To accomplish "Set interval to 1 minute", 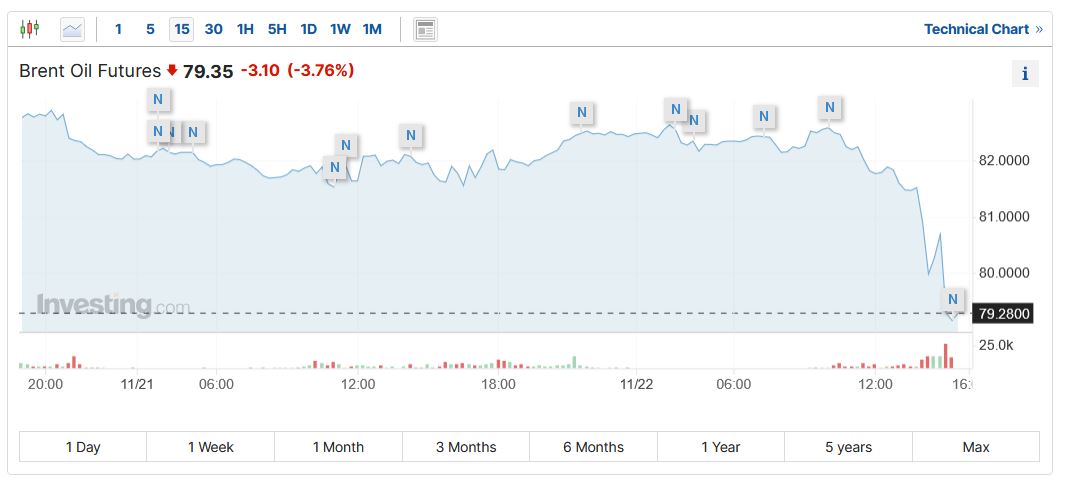I will pos(118,29).
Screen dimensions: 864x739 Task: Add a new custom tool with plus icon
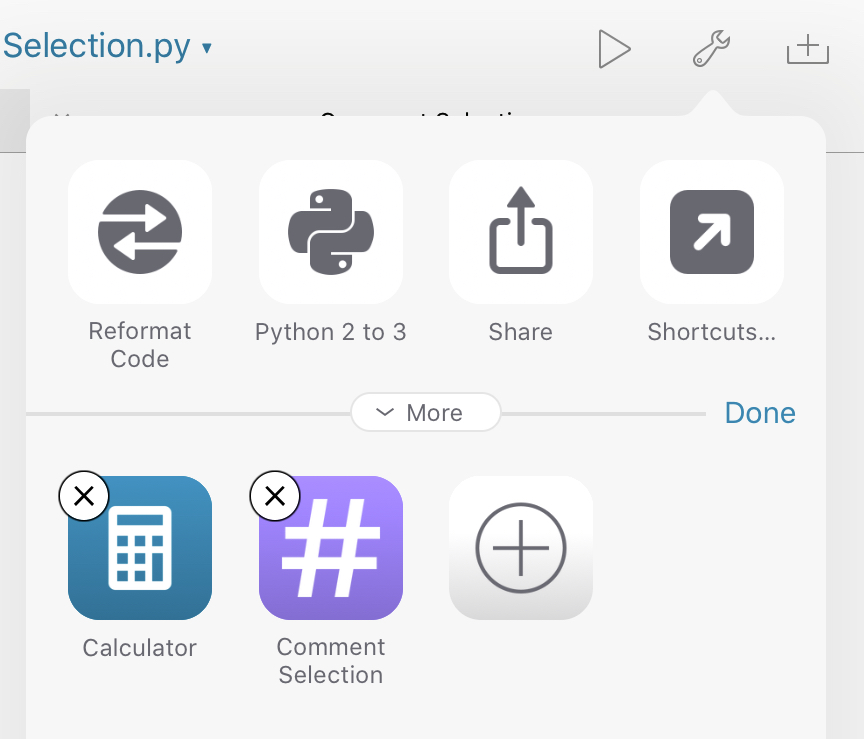(520, 548)
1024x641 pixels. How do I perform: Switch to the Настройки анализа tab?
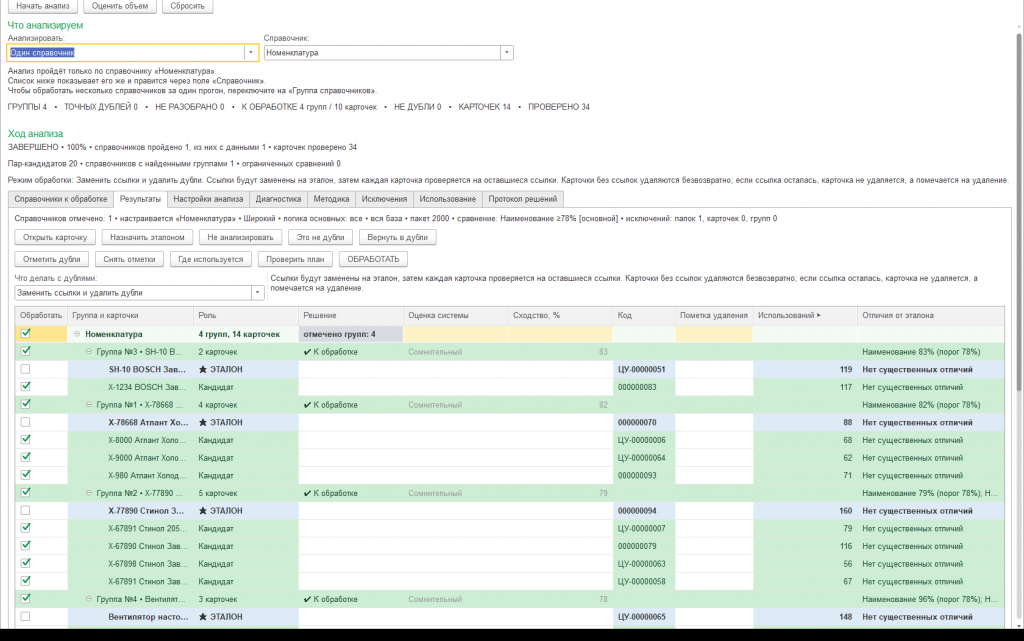pos(208,199)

Exercise directions –
Exactly and only the lines from the one holding "1024x641 pixels. How" through the final line of the material must be returned, both ends included, without any pictures.

Exercise result –
1024x641 pixels. How do I perform: Switch to the Настройки анализа tab?
pos(208,199)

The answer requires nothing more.